Dans l'affaire T 577/97, la chambre a estimé qu'elle ne devrait user de son pouvoir d'appréciation pour refuser une requête subsidiaire que dans des cas exceptionnels, dans lesquels le dépôt d'une requête subsidiaire peut être considéré comme un abus de procédure (voir aussi T 148/05). Dans l'affaire T 681/02, la chambre a exposé, eu égard à T 577/97 que, dans le cas concret à la base de cette décision, la requête subsidiaire portait, comme unique modification, sur une nouvelle revendication qui correspondait à une revendication délivrée avec une limitation supplémentaire. On pouvait donc présumer que l'objet de cette requête subsidiaire avait fait l'objet de la recherche, si bien qu'il avait été possible de procéder à un examen définitif dans le cadre de la procédure orale, contrairement à ce qui s'est produit dans la présente affaire. Certaines décisions se réfèrent à l'affaire T 577/97 pour ce qui concerne le fait qu'une chambre a le libre pouvoir d'accepter des revendications modifiées à tout stade de la procédure de recours. Dans T 1124/04, la chambre a été confrontée, à un stade très tardif de la procédure orale, à la présentation de nouvelles requêtes subsidiaires. Selon le requérant, il était apparu nécessaire, au cours de la procédure orale, de limiter une nouvelle fois l'objet revendiqué, notamment du fait que la chambre avait considéré D2 comme l'état de la technique le plus proche. Comme dans l'affaire T 577/97, la chambre a estimé qu'elle avait tout au moins libre pouvoir d'accepter des revendications modifiées, même à un stade avancé de la procédure de recours et, partant, également au cours de la procédure orale. Il convient naturellement de s'assurer que le caractère équitable de la procédure n'est pas remis en cause par l'admission de telles revendications déposées tardivement (T 952/99, T 360/01, T 500/01, T 872/01, T 45/03, T 696/04, T 148/05).

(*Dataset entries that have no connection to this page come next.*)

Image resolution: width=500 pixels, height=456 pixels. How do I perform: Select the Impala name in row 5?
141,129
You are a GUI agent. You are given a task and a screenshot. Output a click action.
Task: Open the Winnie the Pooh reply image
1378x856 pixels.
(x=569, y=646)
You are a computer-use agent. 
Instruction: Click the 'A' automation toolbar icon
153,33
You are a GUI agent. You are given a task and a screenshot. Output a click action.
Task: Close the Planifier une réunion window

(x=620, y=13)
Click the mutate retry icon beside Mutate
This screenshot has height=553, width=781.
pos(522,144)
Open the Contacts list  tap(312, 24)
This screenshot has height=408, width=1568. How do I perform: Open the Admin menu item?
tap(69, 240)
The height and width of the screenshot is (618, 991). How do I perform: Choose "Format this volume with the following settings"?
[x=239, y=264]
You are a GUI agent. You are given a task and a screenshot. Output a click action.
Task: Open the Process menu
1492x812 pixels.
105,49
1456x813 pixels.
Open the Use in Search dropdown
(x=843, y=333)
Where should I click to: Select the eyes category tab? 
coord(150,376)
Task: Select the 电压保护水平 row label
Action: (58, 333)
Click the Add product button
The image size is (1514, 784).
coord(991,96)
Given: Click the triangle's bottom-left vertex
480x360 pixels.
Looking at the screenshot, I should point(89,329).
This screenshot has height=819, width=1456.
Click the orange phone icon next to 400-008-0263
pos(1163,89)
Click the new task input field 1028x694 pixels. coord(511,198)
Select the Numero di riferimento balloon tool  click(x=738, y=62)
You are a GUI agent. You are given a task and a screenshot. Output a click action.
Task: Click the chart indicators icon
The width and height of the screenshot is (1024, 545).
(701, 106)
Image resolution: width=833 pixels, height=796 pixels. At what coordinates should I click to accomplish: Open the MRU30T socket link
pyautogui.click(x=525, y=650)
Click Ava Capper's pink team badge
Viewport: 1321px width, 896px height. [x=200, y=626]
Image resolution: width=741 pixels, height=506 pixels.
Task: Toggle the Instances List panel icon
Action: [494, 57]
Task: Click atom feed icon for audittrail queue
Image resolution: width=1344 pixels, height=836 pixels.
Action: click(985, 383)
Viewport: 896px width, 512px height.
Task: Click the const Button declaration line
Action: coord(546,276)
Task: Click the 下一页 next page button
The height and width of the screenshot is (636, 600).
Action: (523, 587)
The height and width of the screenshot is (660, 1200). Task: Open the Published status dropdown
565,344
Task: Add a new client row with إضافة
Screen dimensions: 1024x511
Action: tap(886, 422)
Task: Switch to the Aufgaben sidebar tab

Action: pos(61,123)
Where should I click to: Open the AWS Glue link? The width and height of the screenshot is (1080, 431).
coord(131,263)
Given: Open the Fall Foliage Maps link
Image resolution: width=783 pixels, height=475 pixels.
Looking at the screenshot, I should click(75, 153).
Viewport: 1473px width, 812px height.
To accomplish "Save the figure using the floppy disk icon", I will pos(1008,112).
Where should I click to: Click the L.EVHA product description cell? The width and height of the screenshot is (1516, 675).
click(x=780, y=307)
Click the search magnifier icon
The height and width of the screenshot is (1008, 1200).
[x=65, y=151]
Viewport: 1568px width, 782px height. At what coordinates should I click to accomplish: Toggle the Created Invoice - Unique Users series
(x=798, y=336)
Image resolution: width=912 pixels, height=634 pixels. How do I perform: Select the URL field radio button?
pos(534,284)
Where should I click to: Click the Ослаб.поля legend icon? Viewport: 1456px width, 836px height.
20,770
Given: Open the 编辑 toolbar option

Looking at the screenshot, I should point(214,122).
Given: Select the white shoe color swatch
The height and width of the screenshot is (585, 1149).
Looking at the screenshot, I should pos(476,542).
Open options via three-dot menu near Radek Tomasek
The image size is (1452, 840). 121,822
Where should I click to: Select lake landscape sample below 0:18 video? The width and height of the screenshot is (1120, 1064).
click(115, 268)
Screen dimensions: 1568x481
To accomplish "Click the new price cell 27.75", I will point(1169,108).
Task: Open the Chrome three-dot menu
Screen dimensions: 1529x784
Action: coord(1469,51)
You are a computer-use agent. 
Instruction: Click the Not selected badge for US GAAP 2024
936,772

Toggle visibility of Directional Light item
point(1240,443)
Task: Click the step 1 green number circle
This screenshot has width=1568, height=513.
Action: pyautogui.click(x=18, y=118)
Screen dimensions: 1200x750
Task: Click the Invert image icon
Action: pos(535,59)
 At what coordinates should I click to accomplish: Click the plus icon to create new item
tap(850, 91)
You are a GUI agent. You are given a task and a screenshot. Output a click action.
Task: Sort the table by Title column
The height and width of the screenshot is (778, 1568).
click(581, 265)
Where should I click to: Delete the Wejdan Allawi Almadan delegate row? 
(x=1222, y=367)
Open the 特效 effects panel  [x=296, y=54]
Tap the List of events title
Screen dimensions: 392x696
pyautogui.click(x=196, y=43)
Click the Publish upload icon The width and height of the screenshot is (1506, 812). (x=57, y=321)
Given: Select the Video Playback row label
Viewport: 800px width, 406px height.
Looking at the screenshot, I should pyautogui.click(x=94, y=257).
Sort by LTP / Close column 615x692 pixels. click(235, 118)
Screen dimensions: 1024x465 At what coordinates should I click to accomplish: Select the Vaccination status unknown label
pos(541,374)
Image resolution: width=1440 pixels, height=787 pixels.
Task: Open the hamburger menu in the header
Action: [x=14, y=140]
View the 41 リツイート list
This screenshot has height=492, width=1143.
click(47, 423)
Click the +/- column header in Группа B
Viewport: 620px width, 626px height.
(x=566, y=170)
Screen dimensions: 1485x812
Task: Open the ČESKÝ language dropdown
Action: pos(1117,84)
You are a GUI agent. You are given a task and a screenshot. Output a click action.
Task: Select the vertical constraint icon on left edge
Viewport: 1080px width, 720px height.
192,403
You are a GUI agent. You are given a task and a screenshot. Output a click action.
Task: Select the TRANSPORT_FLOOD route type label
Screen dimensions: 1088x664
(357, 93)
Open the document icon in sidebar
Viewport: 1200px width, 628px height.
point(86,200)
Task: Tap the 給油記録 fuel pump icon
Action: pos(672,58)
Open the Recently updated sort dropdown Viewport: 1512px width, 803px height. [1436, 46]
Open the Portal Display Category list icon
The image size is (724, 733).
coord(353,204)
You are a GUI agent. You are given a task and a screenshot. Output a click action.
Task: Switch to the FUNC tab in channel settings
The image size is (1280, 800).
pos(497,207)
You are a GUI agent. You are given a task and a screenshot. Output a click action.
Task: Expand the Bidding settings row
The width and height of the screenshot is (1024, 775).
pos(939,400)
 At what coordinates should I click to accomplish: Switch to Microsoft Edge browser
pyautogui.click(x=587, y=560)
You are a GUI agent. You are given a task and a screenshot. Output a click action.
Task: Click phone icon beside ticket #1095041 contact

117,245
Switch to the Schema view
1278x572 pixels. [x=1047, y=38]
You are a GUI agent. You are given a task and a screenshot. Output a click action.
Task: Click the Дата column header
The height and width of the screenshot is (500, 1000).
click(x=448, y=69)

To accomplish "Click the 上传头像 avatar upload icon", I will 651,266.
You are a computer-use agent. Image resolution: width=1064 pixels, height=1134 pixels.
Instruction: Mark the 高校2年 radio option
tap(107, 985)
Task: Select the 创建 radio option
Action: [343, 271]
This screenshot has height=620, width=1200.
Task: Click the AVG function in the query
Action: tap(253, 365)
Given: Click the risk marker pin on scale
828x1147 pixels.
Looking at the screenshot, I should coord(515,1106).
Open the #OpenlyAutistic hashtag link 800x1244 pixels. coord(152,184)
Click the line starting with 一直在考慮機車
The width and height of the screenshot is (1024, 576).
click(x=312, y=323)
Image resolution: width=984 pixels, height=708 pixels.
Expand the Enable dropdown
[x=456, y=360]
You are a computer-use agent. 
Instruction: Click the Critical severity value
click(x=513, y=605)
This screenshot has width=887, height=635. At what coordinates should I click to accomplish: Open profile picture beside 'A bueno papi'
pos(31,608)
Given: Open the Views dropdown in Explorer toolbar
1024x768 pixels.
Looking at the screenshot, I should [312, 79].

Dans l'affaire T 1613/13, la question se posait de savoir si le fait que la requête nouvellement présentée avait pour effet de revenir à une requête précédemment retirée pendant la procédure de recours était en soi une raison de ne pas admettre la requête. La chambre a indiqué qu'il n'y avait aucune base juridique justifiant de considérer comme irrecevable une requête au seul motif qu'elle avait été remplacée par une autre. La chambre était libre d'évaluer si le retrait devait être jugé définitif ou non et si la tentative de réintroduire la requête retirée était justifiée ou constituait un abus de procédure.